ISSN 1470-3947 (print) | ISSN 1479-6848 (online)

Endocrine Abstracts (2011) 26 P225

Effect of GH as add-on treatment in severe fibromyalgia syndrome. Results from the IIIb, CT27560 placebo-controlled, multicenter trial

Guillem Cuatrecasas1, Cayetano Alegre2, Joaquim Fernandez Sola3, Maria Jose Gonzalez2, Mary Lage4, Gemma Sesmilo5, Enrique Granados6 & Manuel Puig Domingo7

1Endocrinology Department, CM Teknon, Barcelona, Spain; 2Rheumatology Department, Institut Universitari Dexeus, Barcelona, Spain; 3Internal Medicine Department, Hospital Clinic Universitari, Barcelona, Spain; 4Endocrinology Department, Hospital Clinico Universitario Santiago, Santiago Compostela, Spain; 5Endocrinology Department, Institut Universitari Dexeus, Barcelona, Spain; 6Merck SL, Madrid, Spain; 7Endocrinology Department, Hospital Clinic Universitari, Barcelona, Spain.

Introduction: Functional GH deficiency has been described in fibromyalgia (FM).
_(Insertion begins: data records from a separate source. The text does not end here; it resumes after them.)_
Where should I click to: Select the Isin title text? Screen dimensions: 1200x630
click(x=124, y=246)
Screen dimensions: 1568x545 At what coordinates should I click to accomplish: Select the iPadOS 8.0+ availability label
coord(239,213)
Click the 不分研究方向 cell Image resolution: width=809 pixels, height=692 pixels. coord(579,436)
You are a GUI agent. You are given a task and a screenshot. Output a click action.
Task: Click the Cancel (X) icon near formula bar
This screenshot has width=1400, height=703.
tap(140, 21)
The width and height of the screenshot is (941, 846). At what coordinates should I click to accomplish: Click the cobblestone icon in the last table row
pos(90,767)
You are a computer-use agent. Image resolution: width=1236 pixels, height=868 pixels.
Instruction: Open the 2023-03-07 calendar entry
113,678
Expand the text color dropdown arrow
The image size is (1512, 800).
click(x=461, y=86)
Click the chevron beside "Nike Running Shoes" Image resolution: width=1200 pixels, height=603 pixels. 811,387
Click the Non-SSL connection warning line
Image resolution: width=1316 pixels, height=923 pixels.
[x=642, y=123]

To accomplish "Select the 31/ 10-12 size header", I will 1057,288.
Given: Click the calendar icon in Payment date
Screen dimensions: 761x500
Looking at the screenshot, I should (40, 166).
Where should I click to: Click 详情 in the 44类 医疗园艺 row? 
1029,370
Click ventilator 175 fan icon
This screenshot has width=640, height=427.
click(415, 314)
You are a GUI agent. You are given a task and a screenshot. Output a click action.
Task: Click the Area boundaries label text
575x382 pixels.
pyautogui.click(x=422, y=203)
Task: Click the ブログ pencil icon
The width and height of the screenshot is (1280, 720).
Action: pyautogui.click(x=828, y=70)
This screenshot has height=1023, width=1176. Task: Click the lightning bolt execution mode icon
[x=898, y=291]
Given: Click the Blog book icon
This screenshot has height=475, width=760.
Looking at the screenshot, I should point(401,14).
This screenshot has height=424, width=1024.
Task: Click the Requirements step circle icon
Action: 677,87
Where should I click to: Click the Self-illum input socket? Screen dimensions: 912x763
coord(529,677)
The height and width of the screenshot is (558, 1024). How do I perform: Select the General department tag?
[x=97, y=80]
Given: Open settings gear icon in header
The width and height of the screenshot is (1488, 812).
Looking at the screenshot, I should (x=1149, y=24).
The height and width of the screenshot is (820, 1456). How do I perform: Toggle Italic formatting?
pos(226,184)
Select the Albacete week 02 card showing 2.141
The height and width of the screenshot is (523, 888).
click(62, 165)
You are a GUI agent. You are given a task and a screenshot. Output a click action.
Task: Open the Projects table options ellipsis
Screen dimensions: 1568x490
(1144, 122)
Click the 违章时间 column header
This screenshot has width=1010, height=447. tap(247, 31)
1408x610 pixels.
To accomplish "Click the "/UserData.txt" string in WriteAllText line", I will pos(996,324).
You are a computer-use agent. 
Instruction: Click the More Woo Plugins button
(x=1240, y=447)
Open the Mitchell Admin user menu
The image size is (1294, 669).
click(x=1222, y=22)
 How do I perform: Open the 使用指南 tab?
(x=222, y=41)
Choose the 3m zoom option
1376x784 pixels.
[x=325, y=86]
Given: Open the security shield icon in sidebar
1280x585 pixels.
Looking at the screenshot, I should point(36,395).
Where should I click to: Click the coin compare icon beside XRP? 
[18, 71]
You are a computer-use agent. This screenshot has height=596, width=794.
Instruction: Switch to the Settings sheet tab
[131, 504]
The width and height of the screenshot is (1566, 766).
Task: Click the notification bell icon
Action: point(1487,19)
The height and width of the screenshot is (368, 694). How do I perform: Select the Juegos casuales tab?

The efficacy of GH as add-on treatment has been suggested in small studies, but little is known in larger and homogeneous populations.

Design: Patients (120) were enrolled in a multicenter, randomized, placebo-controlled trial for 18 months (NCT00933686). FM impact questionnaire (FIQ) >75 (severe), duration of FM >18 months, and stability of the standard therapy (amitriptiline+opioids+SSRI) >12 months were required. Adult GH deficiency and insensitivity were ruled out with an ITT test and IGF1-generation test respectively. In the first 6 months (blind-phase), Group A received 0.006 mg/kg per day of GH s.c. (further titrated based on IGF1) and group B, placebo, both added to standard therapy. Placebo arm was then switched to GH from 6 to 12 months (open-phase), and an extension study from 12 to 18 months was carried-on after GH withdrawal. Number and intensity of tender points, FIQ and subscales, Quality of Life test (EQ5D) with visual analogic scale (VAS) were evaluated at different time-points.

Results: At 12 months, 53% of the patients in group A (GH continuously) reached <11 positive tender points (cut-off for diagnosis) versus 33% in group B (6 months of GH) (P<0.05). Significant improvements were also seen comparing FIQ (P=0.01), subscales (P<0.05) and EQ5D (P<0.05). In group A, 56.5% patients reached >30% improvement in VAS and 39.1%>50%. Medication withdrawal in the extension study phase worsened all the scores within each group from the 1st month of follow-up (P<0.05). Carpal tunnel syndrome was the most prevalent related adverse event (17%) and no discontinuations were seen.

Conclusions: This is the larger and longer placebo-controlled trial performed so far in FM. Added GH is comparable to some labelled drugs in term of pain reduction, FIQ and VAS and further shows a sustained pattern of action.